> やること
(a) 次の(i)〜(iii)が夫婦木の文章の内容と合っているかどうか、それぞれ「はい」か「いいえ」で答え、決め手になる部分をそのまま引いてください。(i) 林の入り口にも手作りの看板があった。(ii) 林の中にはほかにも人がいた。(iii) 「森の熊さん」を歌ったあと、別の歌に切り替えた。
(b) 夫婦木の文章を、最後の文のあとから書き継いでください。

> 本文
***

虹別で見つけた「ミズナラ夫婦木」と書かれた看板が、気になって、
ついに、その、夫婦木を見にやってきた自分は、いま
その夫婦木が、あるであろう林の前まで、たどりついていた。
バイクを降りて、歩いて林の入り口まで来ると、
あの手作りの看板が、あるではないか。
間違いない、この道をいけば夫婦木までたどりつける。
そう確信を持って、林の中に入って行った。
林の中は、他に人などいる気配もない。
まさかとは思うけど熊なんて・・・・・・・・・・。
熊よけに、歌でも歌おうかなぁ。・・・♪あるーひぃ、森のなかぁー・・・・♪
しかし、こんな状況で「森の熊さん」を歌っている自分って、何なんだろうか。
別な歌をと思ったのだが、すでに頭の中は「森の熊さん」が、
ループになってて、ほかの歌が思い浮かばない・・・。
まっ、いいか・・・。
再び「森の熊さん」を歌い出す。のんきでいいねえ、しかし・・・。

***

> 資料
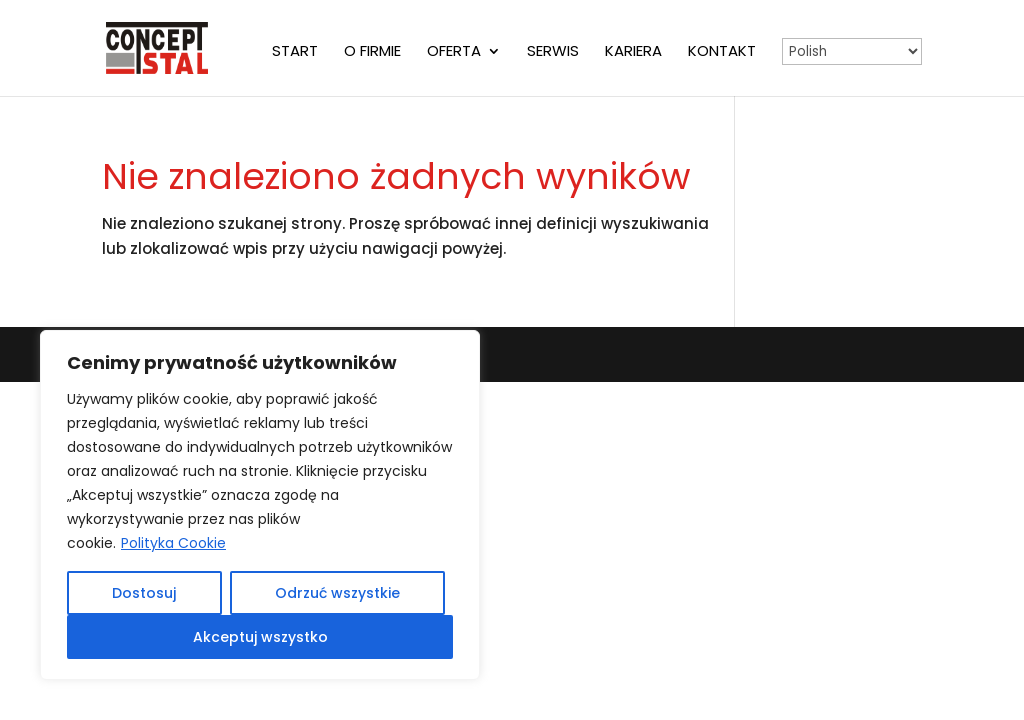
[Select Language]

***

> 答え
(a)
(i) はい。「あの手作りの看板が、あるではないか。」
(ii) いいえ。「林の中は、他に人などいる気配もない。」
(iii) いいえ。「再び「森の熊さん」を歌い出す。」

(b)
100mほど林の中に入ったところで、道は行き止まりとなり、
夫婦木は、そこにあった。
無造作に枝を広げた大木が2本、5mほどの間隔をあけて、
無愛想に突っ立っている。
まわりには説明書きのようなものがいっさい無いので、本当に
それが夫婦木なのか確認することはできないのだが、状況からみて、
ほぼ間違いなく、自分の目の前にある木が「樹齢400年のミズナラ夫婦木」
であると、思われた。
幹は直径1m以上はあるだろうか。確かに周りの木に比べると、
ひときわ大きな木である。
手前のほうの幹に触れてみる。
400年前、このあたりは、どんなだったのだろう・・・。
たぶん、うっそうとした原生林のまっただ中だったのだろうなぁ・・・。
人など誰も踏み込まないような、そんなところだったのではないだろうか。
今はというと・・、遠くの方からではあるけれども、トラックの
走る音が聞こえてくる・・・。
そもそも、この林の他の木は植林された物かもしれないし・・。
実際、この道東にしても、未開の地などほとんど残されていないのだ。
はたして、原生林と呼べる物がどれぐらい残っているのか・・・。
夫婦木に敬意を表し、かしわ手をうって、おじぎをしてから
その場を立ち去ることにした。
それにしても、自分の想像を思いっきり裏切ってくれたなぁ・・・。
林から出ると、遠くの方で自分の愛車が寂しげに主人の帰りをまっている。
さあ、帰るぞ・・・。
心の中でそうつぶやいていた・・・・・・・・・。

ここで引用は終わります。